Suelen distinguirse tres etapas en los procesos de integración económica. La primera es el establecimiento de alguna forma de Area de Libre Comercio (ALC) mediante la cual se reducen o eliminan los aranceles y otras barreras comerciales. La segunda, denominada Unión Aduanera (UA), implica además medidas de armonización tributaria entre los países miembros, aunadas a una acción común en el establecimiento de aranceles frente a los demás países. La tercera etapa es la formación de un Mercado Común (MC), en el cual, además de lo anterior, se agregan flujos libres de factores y recursos entre los países que lo conforman.(1)

En estos momentos México se encuentra en el inicio de las negociaciones de un Tratado de Libre Comercio (TLC) con Canadá y los Estados Unidos, es decir, en el proceso de concertación de un Area de Libre Comercio. Pese a su trascendencia es escasa la información sobre la naturaleza misma del proceso de concertación, y aun mas escasa la referida a las repercusiones que podría tener tal acuerdo, de llevarse a cabo, sobre la economía y la sociedad mexicanas.

Evidentemente es muy difícil preveer lo que podría suceder de firmarse el TLC a nivel de cada país involucrado en el acuerdo y en relación con el resto del mundo. Sin embargo, una breve revisión a lo establecido por la teoría, un poco de sentido común, pueden darnos una idea, aunque muy general, de la dirección que podrían tomar los acontecimientos en materia económica derivados del establecimiento del TLC.
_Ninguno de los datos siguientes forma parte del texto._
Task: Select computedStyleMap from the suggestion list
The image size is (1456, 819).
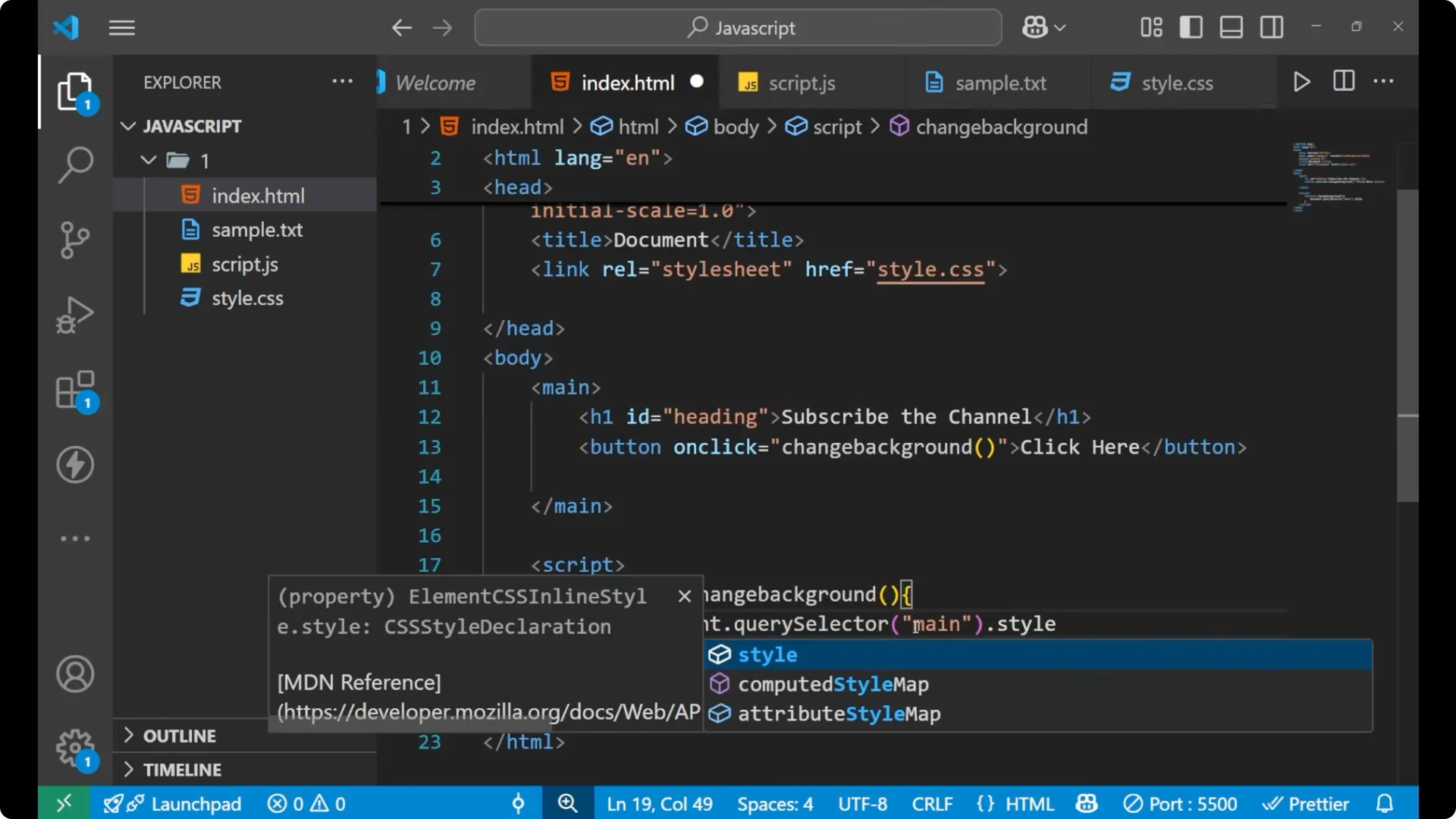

BREVE REPASO DE LA TEORÍA (2)

Desde el inicio de los cincuenta comenzó a desarrollarse con significativa rapidez la Teoría de las Uniones Aduaneras, a partir de la contribución pionera de J. Viner.(3) En esencia, Viner sostiene que la Unión Aduanera aumenta siempre el comercio y la especialización entre los países miembros, y en conjunto es benéfica para sus economías y sus relaciones recíprocas. Este efecto suele conocerse como el efecto creación de comercio.

Sin embargo, argumenta Viner, la integración puede también tena un efecto desfavorable sobre el comercio (y la especialización) de la unión vis a vis del resto del mundo. Ello sucede cuando la integración desvía parte del comercio de los países miembros con el resto del mundo hacia otros países miembros, lo que generará una pérdida de bienestar desde el punto de vista del mundo en su conjunto. Este segundo efecto suele denominarse efecto desviación de comercio.

Así cualquier proceso de integración podrá juzgarse, desde el punto de vista del bienestar económico mundial, comparando la magnitud de ambos efectos: el de creación de comercio vis a vis y el de desviación de comercio.

Una ampliación de esas conclusiones se debe a J.E. Meade, quien afirma que resulta imposible juzgar la UA en general. Todo depende de las circunstancias particulares de cada caso. Sin embargo, Meade destaca algunos criterios de orden general.(4)

a) Se puede, en principio, esperar que la reducción de las barreras comerciales, en la mayoría de los casos, provocará una expansión del comercio internacional, y de esta expansión derivará casi siempre una ganancia importante para los países que conforman el Acuerdo de Libre Comercio o UA.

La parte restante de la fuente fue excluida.